Complex power - Voltage and current graph

Please see





I followed the whole example except the graph for the voltage and current vector.

Could someone help me out?

@5:50 - How do we draw the graph of voltage and current? How do you know the theta is negative? Can I draw the current vector on the x-axis and the voltage vector at an angle with respect with the current vector? I guess another way to ask the question is - how come the current and voltage vectors are in graph quadrant IV not in quadrant I?

@12:43, how come we have the angle -33.9 for I? Why negative? Is it we just arbitrarily draw the current and voltage vectors at quadrant IV?

I guess the general question is: how do we determine which quadrant to be used when trying to draw the current and voltage vectors on the graph?

Thanks!

The load is lagging; therefore it's inductive. So, ELI the ICE man... ELI applies. So current lags voltage.

I know the power factor is lagging, so current lags voltage.

And I know the graph is correct about showing that relationship (CCW rotation).

But why the current and voltage vectors are in graph quadrant IV not in quadrant I?

Supra,

the voltage angle is 0 degrees (since this is a single phase circuit and the problem never specified a voltage angle), which is why the voltage is drawn on the real axis.  Therefore the voltage is not in quadrant I or IV.
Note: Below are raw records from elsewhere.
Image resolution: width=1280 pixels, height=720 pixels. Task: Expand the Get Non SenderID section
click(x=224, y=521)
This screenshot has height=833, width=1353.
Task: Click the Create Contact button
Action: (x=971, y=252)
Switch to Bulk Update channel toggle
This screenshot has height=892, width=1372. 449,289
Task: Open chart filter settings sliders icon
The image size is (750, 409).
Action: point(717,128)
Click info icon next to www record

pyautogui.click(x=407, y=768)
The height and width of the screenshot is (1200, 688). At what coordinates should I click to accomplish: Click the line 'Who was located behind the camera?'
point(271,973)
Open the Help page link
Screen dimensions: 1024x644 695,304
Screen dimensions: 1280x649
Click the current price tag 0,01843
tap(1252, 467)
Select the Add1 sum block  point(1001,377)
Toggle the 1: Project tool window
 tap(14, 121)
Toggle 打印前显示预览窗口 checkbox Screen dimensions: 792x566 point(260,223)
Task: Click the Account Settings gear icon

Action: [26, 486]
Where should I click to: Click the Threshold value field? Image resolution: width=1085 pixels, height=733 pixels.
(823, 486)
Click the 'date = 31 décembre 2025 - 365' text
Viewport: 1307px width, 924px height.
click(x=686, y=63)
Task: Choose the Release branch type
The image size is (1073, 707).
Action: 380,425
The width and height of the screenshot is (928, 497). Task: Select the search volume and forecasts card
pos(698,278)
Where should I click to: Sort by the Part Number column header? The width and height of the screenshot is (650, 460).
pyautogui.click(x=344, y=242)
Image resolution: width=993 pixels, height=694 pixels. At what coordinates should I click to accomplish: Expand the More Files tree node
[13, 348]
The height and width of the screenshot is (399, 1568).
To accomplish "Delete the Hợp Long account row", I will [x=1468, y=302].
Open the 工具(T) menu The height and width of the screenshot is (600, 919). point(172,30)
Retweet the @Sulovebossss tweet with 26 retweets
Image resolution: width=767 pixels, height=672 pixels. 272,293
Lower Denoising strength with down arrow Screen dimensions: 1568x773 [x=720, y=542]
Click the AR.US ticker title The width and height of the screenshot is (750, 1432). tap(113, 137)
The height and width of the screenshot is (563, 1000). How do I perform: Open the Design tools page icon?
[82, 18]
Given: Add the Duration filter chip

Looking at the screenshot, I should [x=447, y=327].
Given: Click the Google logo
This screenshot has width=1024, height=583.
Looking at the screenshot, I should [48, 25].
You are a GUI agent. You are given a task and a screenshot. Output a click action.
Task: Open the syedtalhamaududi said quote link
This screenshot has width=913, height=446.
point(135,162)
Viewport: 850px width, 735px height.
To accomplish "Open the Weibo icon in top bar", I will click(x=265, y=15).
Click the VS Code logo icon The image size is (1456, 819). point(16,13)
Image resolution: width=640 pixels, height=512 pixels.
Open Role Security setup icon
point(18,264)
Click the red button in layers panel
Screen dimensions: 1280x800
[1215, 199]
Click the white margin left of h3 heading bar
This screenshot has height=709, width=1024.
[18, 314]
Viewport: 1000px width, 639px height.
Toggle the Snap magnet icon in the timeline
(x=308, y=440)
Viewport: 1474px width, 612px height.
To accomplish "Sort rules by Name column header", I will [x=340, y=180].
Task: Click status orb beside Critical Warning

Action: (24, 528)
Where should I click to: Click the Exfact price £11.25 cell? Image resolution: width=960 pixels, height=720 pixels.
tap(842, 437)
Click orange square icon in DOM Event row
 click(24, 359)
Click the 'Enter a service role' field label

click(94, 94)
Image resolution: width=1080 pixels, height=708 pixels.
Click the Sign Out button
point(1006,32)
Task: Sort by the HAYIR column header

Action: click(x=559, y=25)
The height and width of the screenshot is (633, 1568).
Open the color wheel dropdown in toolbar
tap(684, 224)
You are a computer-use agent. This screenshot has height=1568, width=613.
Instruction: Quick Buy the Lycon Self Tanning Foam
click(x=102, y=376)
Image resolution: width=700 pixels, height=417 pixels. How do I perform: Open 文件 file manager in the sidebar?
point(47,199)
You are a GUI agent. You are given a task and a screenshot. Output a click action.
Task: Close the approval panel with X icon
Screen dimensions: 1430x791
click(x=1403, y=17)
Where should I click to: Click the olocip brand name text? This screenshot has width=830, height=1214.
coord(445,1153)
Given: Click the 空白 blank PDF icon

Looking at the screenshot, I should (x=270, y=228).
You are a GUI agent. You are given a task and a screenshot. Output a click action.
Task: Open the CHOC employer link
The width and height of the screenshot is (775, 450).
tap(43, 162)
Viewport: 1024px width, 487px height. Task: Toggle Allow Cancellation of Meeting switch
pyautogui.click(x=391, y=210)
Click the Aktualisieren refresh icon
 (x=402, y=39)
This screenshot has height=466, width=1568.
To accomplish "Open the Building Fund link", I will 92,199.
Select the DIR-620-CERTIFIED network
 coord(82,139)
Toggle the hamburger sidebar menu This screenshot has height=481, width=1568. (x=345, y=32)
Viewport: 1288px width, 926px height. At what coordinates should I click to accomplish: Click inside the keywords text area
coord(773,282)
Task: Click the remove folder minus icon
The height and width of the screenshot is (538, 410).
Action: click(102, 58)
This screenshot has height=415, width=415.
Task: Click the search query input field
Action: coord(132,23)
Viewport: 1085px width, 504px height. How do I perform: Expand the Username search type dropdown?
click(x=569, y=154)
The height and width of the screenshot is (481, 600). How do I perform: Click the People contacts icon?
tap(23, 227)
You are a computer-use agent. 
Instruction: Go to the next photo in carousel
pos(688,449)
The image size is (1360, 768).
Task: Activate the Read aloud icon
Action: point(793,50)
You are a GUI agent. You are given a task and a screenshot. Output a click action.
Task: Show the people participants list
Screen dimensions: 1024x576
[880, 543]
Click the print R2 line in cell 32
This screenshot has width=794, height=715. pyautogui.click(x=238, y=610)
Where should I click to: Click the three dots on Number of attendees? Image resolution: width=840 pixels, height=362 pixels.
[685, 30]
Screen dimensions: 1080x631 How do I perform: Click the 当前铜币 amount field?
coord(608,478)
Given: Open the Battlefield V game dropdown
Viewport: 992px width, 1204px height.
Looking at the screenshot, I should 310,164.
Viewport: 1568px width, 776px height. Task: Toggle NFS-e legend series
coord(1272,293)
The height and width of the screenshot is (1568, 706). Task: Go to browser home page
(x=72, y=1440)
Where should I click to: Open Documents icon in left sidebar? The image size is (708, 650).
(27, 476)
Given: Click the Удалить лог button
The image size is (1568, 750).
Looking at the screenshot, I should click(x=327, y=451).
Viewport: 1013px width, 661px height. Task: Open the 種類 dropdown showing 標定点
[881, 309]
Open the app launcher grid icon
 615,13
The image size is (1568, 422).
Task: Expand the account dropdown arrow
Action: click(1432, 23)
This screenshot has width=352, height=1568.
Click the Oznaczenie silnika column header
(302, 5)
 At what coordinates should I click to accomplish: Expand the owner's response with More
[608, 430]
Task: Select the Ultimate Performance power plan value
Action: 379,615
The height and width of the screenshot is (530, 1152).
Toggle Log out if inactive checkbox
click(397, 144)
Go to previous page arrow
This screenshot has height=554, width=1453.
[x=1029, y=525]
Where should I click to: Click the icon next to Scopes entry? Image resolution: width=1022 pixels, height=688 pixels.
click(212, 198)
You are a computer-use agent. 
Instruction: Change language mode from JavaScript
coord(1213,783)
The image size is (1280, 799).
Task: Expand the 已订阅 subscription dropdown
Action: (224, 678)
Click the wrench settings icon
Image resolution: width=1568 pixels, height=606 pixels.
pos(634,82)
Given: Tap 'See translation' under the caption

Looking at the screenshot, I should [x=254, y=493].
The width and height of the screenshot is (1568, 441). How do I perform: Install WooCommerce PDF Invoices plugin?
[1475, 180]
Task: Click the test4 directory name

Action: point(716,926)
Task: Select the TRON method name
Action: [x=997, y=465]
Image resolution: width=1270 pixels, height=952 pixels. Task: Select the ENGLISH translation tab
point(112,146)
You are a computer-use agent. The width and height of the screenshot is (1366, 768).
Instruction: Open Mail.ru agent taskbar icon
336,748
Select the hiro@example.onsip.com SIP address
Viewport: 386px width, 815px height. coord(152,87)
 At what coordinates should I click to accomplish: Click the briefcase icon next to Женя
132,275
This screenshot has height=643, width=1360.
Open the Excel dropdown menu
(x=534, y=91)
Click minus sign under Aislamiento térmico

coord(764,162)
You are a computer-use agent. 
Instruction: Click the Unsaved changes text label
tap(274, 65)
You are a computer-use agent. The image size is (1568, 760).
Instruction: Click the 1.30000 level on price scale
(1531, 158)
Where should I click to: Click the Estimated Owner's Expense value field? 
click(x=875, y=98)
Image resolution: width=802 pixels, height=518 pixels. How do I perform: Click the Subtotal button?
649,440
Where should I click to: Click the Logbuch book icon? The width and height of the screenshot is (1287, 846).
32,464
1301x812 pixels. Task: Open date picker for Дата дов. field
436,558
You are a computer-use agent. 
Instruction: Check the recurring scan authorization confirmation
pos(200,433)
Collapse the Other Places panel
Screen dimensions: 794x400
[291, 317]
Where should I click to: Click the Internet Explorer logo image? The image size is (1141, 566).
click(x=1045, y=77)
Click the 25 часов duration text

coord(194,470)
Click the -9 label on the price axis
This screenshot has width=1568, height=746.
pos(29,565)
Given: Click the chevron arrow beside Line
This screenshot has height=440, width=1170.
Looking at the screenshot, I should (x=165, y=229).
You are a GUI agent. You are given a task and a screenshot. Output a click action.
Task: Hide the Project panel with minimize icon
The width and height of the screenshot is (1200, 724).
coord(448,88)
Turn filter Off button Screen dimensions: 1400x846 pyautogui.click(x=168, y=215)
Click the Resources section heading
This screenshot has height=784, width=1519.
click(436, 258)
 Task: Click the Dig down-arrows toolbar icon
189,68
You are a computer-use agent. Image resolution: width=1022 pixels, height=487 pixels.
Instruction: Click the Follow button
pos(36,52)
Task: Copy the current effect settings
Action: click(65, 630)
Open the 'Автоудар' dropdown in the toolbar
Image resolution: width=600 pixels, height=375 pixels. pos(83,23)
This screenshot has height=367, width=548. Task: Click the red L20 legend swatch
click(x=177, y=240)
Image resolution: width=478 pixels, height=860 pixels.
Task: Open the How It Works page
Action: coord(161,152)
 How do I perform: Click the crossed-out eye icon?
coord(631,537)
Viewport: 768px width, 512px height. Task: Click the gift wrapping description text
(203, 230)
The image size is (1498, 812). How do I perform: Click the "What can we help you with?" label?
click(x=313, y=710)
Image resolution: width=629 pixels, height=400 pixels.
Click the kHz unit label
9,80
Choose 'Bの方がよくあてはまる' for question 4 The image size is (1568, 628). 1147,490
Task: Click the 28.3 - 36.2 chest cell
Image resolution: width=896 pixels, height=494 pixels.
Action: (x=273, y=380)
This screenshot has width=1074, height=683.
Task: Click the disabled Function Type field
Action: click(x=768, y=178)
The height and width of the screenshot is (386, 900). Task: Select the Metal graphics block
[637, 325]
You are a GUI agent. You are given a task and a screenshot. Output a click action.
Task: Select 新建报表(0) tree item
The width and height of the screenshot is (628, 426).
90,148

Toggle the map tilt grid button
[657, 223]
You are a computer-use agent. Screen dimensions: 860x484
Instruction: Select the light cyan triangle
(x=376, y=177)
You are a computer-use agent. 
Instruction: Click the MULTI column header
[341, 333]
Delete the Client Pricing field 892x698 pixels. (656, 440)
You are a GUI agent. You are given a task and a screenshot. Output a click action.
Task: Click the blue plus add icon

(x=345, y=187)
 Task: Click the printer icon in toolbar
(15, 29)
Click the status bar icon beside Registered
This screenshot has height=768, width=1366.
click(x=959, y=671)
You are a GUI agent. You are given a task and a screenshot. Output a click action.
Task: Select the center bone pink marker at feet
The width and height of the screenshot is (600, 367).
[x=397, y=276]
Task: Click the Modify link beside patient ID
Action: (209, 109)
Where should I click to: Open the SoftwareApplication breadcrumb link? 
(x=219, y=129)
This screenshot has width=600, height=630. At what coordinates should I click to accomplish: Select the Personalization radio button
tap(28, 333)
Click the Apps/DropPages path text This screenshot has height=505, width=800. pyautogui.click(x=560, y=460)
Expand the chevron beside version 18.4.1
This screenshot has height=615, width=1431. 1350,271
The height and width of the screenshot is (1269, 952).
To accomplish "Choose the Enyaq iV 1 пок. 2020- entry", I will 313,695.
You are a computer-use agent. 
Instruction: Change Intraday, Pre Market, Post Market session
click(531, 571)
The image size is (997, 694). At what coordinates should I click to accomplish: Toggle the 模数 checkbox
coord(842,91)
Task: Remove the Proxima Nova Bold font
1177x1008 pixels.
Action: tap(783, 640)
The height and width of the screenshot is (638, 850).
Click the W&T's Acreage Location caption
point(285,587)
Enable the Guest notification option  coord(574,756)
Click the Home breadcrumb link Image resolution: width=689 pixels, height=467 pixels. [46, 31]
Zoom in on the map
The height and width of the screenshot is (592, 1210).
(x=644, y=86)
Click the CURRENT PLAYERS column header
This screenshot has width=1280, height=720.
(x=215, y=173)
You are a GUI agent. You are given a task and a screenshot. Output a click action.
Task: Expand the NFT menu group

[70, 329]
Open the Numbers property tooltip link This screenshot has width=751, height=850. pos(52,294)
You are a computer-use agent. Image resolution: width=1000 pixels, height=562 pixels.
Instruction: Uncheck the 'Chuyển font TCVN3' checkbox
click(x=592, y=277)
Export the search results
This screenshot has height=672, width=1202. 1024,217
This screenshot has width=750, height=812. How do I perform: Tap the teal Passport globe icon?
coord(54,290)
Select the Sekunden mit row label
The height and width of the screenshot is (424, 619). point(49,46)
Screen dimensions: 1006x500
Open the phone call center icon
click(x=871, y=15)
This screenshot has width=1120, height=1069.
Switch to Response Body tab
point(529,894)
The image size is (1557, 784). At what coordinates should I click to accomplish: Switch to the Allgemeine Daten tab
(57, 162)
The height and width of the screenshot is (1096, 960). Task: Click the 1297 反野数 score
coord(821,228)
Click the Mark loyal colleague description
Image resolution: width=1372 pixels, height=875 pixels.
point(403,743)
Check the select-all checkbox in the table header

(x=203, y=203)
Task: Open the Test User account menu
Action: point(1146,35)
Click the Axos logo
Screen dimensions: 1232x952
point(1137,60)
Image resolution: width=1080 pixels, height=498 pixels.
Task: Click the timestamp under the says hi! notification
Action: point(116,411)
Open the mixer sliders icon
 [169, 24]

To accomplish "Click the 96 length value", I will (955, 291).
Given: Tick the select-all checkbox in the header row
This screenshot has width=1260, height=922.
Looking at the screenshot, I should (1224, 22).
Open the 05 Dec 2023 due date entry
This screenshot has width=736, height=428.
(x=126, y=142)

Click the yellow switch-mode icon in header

We know from the power factor that current lags the voltage because the problem says so.  If the pf was .83 LEADING then the current would be in the first quadrant.  In simplistic terms it is a race between the current and the voltage.  The voltage gets to the "finish line" first (angle 0).  At that point, the current is 33 degrees BEHIND the voltage hence the lagging angle of 33 degrees.  Since the Voltage angle=0, abs(33.9) degrees lagging that would be -33.9.  As you rotate around the unit circle (0-360) the current will always be 33 degrees behind/lagging the voltage.     If we had unity power factor at every point in time the current angle would match the voltage angle, ie. pf= cos (theta V-theta i)    pf=cos(0-0), pf=1.     This is critical to understand.

I'm no expert in this, I'm studying for the PE like you are.  Hope this helps...

JGH

jgharris said:

the voltage angle is 0 degrees (since this is a single phase circuit and the problem never specified a voltage angle), which is why the voltage is drawn on the real axis.  Therefore the voltage is not in quadrant I or IV.

Click to expand...

Thanks for the explanation. I have other questions.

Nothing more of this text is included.